Louisiana’s Historic Animal Protection Law Statement
For Immediate Release:
June 30, 2019
Contact:
Tasgola Bruner 202-483-7382
Below, please find a statement from PETA re the historic animal protection bill, signed into law by Louisiana Gov. John Bel Edwards, that prohibits shelters from selling live animals to laboratories for experimentation and bans shelters from accepting homeless animals to be killed and their bodies sold to laboratories. This important legislation follows an exposé by PETA and a courageous whistleblower who exposed the “shelter” Companion Animal Alliance’s sales of living and dead dogs to the Louisiana State University (LSU) veterinary school for use in deadly classroom training exercises and other experiments.

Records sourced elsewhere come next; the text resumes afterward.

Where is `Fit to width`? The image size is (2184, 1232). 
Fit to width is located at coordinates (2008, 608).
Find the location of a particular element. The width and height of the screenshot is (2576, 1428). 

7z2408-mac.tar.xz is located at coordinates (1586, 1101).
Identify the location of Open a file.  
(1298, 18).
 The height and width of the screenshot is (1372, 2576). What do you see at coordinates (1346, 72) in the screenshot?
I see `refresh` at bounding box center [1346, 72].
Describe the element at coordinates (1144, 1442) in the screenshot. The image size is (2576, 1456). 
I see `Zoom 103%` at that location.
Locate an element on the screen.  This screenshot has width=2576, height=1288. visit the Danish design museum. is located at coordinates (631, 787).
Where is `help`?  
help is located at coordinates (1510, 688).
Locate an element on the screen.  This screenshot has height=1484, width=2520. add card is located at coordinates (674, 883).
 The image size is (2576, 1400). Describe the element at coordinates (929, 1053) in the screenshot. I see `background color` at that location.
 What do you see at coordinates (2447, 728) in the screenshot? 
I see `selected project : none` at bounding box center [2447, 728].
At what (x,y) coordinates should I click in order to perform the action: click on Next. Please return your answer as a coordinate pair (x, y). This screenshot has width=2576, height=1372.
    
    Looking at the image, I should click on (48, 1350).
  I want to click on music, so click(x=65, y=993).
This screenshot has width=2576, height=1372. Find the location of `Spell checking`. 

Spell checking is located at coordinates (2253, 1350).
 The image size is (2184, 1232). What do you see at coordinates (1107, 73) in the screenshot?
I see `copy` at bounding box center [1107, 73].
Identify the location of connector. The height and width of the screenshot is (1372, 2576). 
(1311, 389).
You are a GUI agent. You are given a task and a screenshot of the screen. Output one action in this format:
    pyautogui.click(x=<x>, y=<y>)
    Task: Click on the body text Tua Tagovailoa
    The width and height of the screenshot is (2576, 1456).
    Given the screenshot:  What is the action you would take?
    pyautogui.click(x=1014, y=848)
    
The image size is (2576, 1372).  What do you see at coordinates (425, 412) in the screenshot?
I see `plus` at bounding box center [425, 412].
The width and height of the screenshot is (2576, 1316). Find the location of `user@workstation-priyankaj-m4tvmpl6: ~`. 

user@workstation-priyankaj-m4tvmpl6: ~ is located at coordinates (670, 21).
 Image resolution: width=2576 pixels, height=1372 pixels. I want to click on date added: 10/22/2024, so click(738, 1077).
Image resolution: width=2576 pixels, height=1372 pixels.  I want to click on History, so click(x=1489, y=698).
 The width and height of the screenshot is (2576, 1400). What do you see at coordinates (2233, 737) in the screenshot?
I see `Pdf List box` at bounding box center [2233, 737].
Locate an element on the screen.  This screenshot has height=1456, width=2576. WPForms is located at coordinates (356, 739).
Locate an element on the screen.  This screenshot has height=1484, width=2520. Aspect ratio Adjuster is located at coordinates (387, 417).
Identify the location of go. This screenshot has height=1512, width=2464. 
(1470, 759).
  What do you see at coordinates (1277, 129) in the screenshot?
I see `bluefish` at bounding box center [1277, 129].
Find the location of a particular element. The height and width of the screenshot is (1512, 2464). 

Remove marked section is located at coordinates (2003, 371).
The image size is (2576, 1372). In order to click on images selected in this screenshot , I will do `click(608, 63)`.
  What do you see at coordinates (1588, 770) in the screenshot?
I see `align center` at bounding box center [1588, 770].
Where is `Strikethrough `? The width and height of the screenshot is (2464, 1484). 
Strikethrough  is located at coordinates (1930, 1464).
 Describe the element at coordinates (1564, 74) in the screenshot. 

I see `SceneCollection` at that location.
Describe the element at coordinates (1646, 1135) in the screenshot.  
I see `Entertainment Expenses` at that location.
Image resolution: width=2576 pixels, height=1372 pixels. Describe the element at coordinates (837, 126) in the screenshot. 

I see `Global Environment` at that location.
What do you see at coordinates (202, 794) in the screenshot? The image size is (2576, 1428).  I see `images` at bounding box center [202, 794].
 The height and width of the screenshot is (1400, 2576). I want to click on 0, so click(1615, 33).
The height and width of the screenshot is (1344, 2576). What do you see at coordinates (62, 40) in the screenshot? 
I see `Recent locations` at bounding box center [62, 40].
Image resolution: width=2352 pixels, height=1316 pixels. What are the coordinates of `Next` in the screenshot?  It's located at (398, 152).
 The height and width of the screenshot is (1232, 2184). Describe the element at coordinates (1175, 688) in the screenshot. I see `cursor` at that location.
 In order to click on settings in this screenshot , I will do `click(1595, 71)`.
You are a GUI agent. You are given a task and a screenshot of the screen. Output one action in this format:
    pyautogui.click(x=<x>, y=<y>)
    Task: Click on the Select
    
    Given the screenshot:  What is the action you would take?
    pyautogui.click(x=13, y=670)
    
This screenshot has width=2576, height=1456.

PETA is celebrating this new law, which will spare dogs like Cajun, who was listed on a “rescue” site as “adopted” when, in reality, he had been sold to the LSU veterinary school for use in a deadly training lab. Now, facilities like the one PETA exposed—which is located on the LSU campus—can no longer take in animals and then use them to fulfill a laboratory’s demands. True shelters are safe havens where animals are spared suffering. PETA is grateful to Louisiana lawmakers for protecting dogs and cats from experimenters who see them as nothing more than tools for their nasty trade.